> **Work to complete**
Write out, word for word, each line from the start of the entries through the one holding "Given: Click the"; omit the pictures.

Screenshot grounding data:
-----

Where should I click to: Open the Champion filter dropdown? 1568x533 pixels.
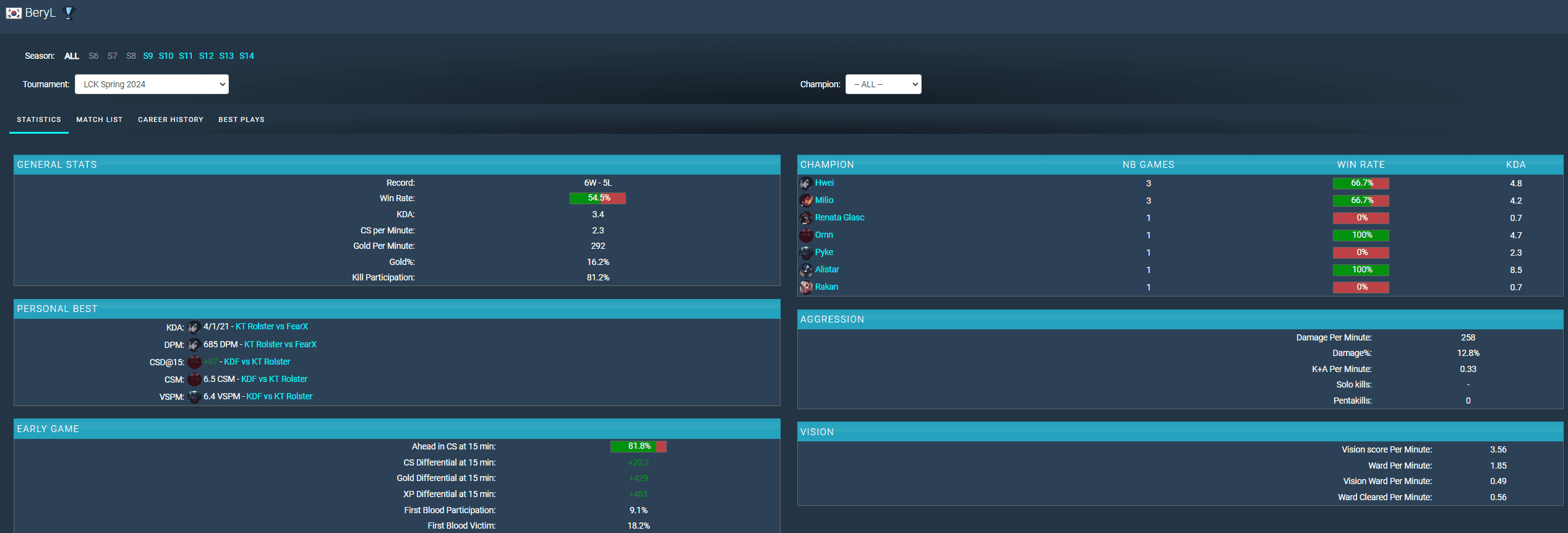click(x=883, y=84)
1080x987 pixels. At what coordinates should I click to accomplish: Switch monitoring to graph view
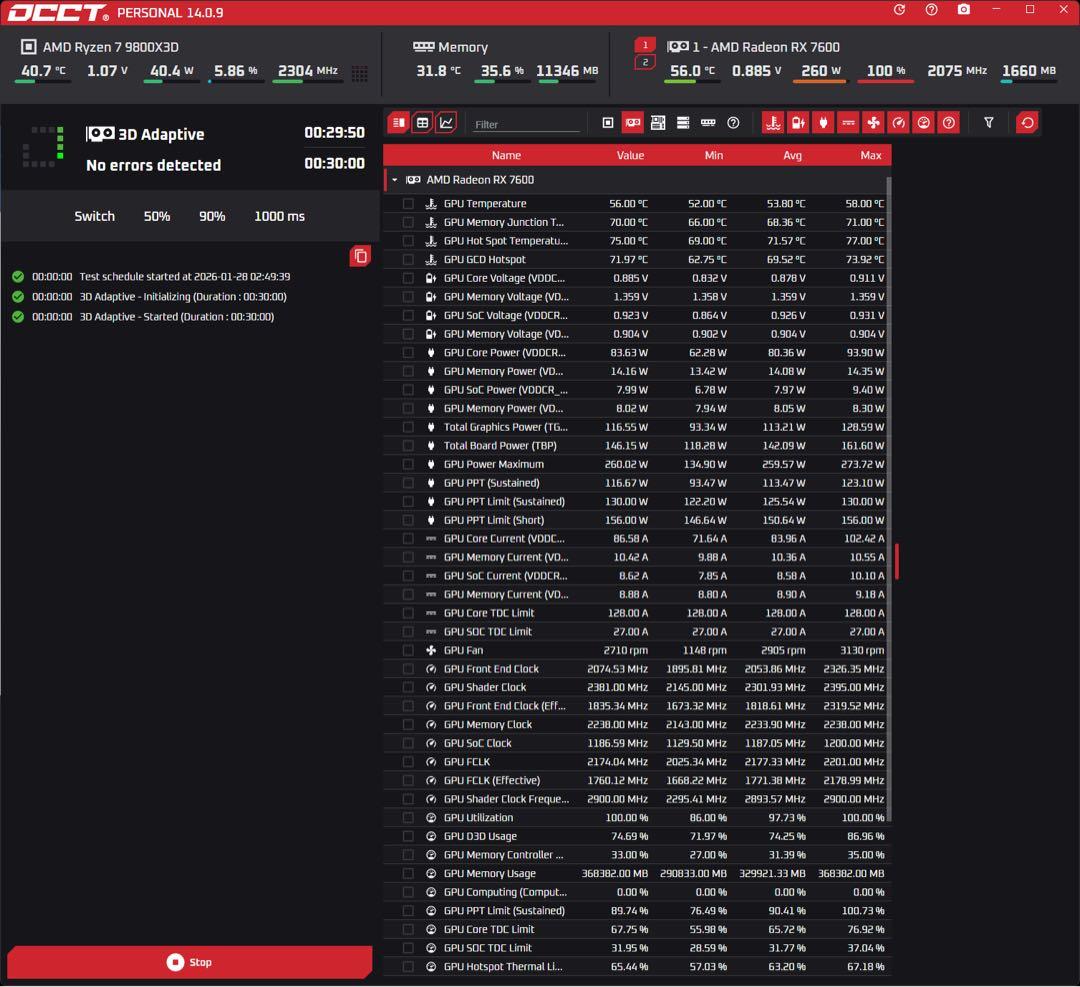click(x=446, y=122)
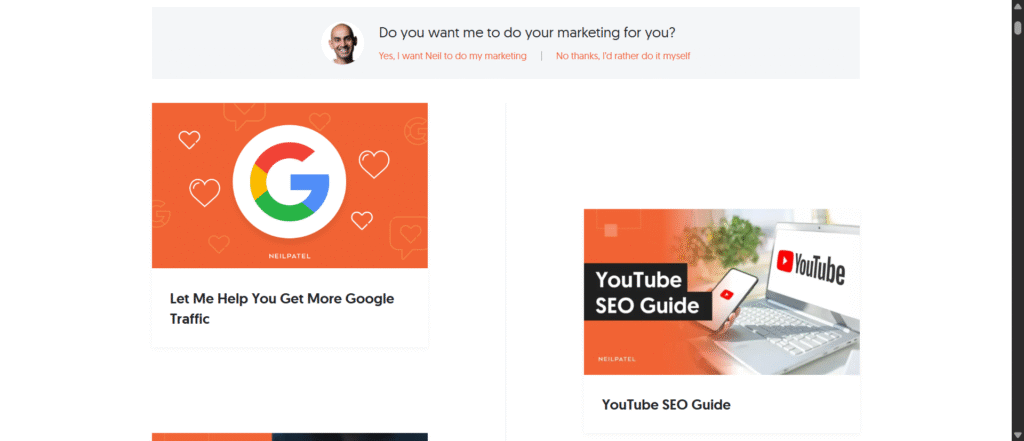Click the "Do you want me to do your marketing" heading
Image resolution: width=1024 pixels, height=441 pixels.
coord(527,32)
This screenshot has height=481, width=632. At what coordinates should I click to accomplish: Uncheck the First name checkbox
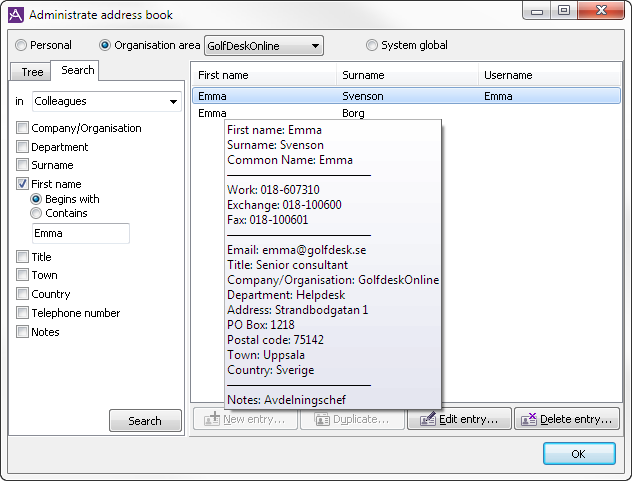22,184
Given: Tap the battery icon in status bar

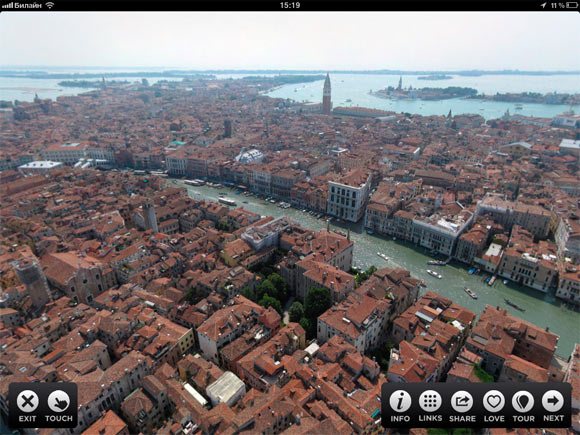Looking at the screenshot, I should 572,5.
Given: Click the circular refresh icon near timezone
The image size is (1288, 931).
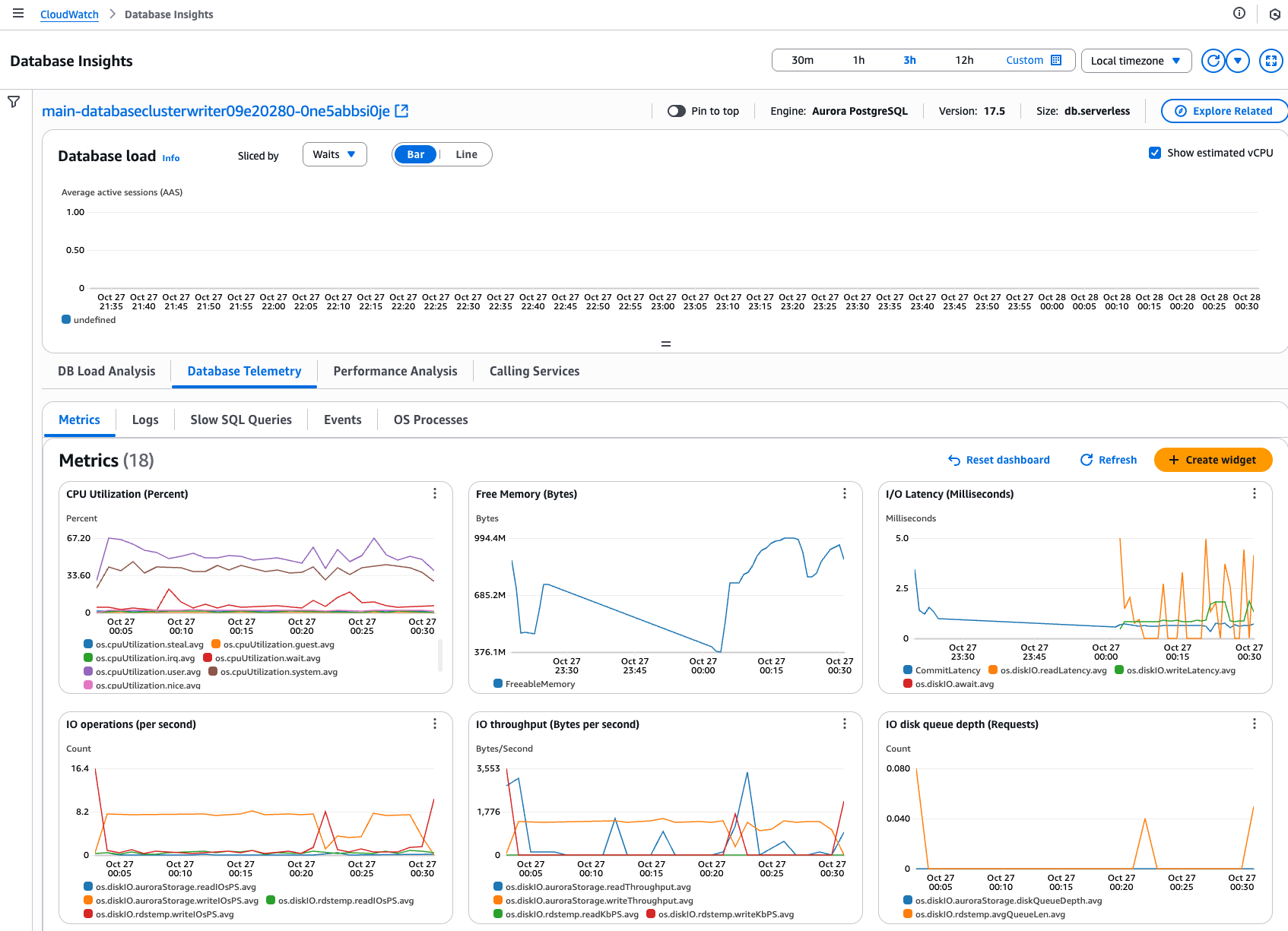Looking at the screenshot, I should 1213,61.
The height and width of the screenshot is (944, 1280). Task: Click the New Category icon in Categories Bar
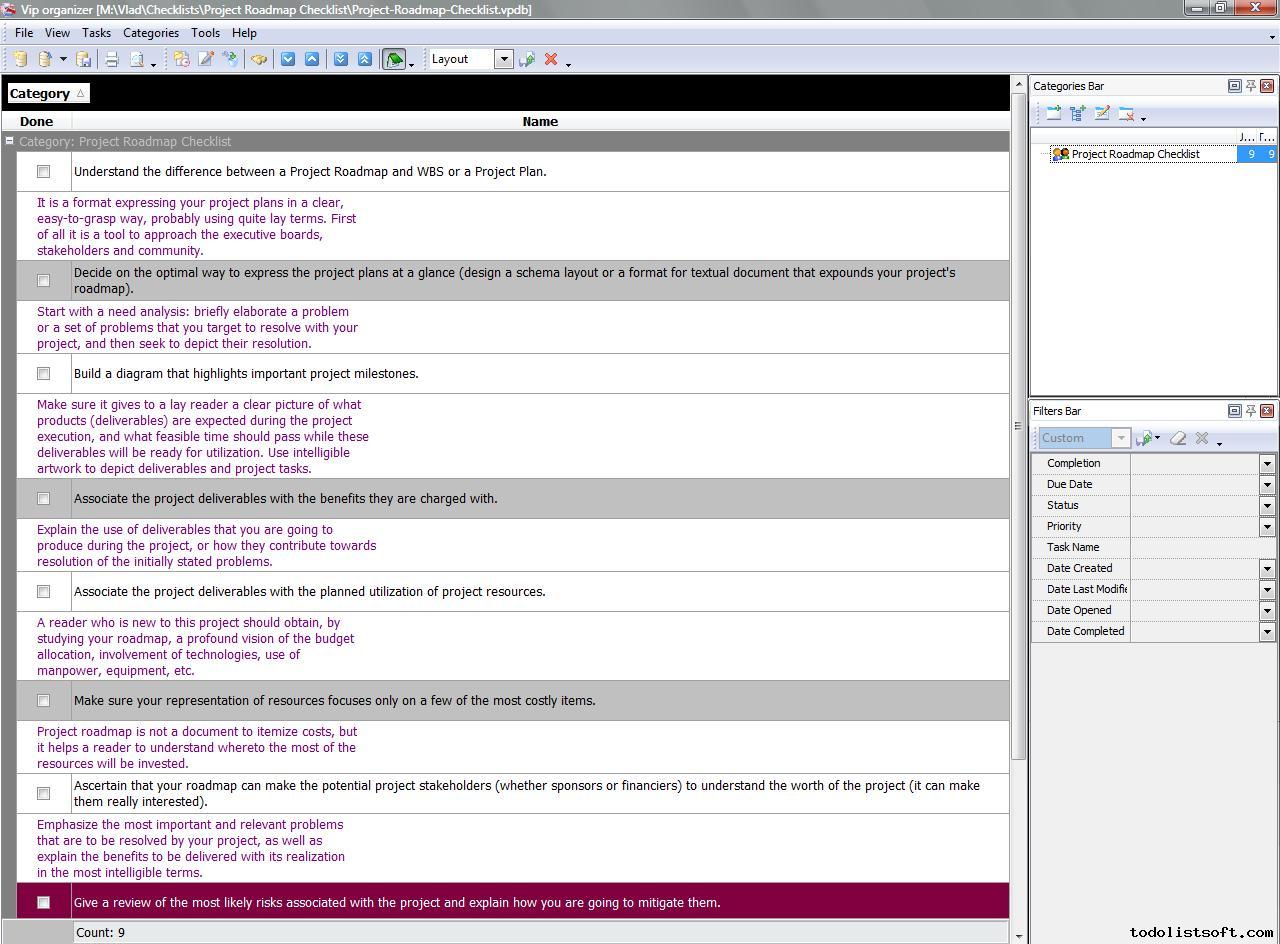click(1053, 115)
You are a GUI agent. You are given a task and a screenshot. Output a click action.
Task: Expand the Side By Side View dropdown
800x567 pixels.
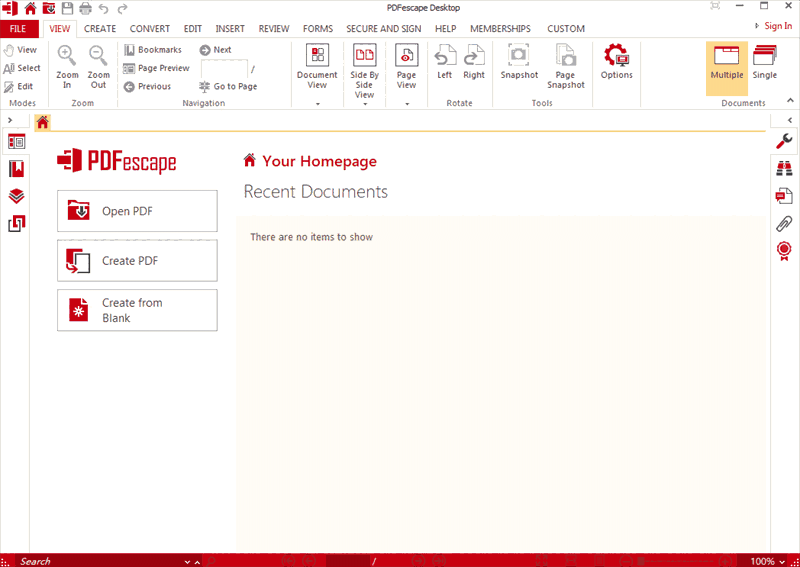(x=364, y=103)
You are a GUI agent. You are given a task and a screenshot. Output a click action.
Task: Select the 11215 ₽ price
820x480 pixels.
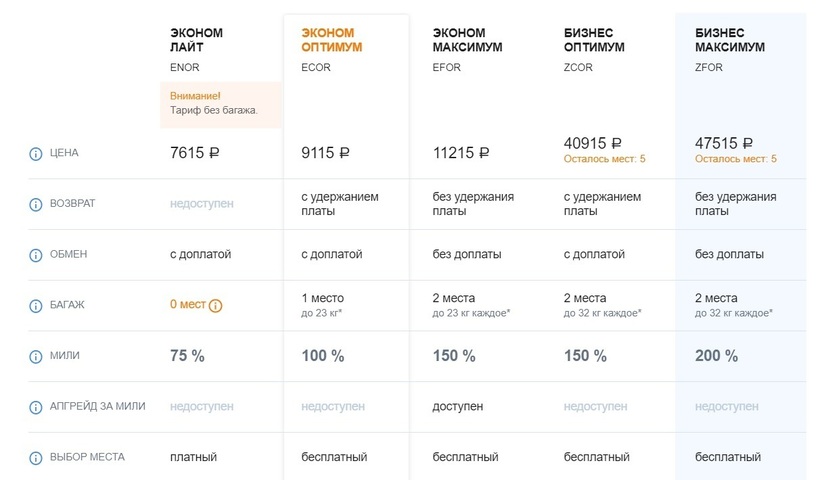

-----

> **Solution to this exercise**
Where should I click to: Open the Champion filter dropdown? 1568x533 pixels.
click(x=883, y=84)
1080x987 pixels. At what coordinates should I click to accomplish: Switch monitoring to graph view
click(x=446, y=122)
Click the "Do you want me to do your marketing" heading
Image resolution: width=1024 pixels, height=441 pixels.
coord(527,32)
This screenshot has height=481, width=632. At what coordinates should I click to accomplish: Uncheck the First name checkbox
22,184
Given: Tap the battery icon in status bar

Looking at the screenshot, I should 572,5.
Given: Click the circular refresh icon near timezone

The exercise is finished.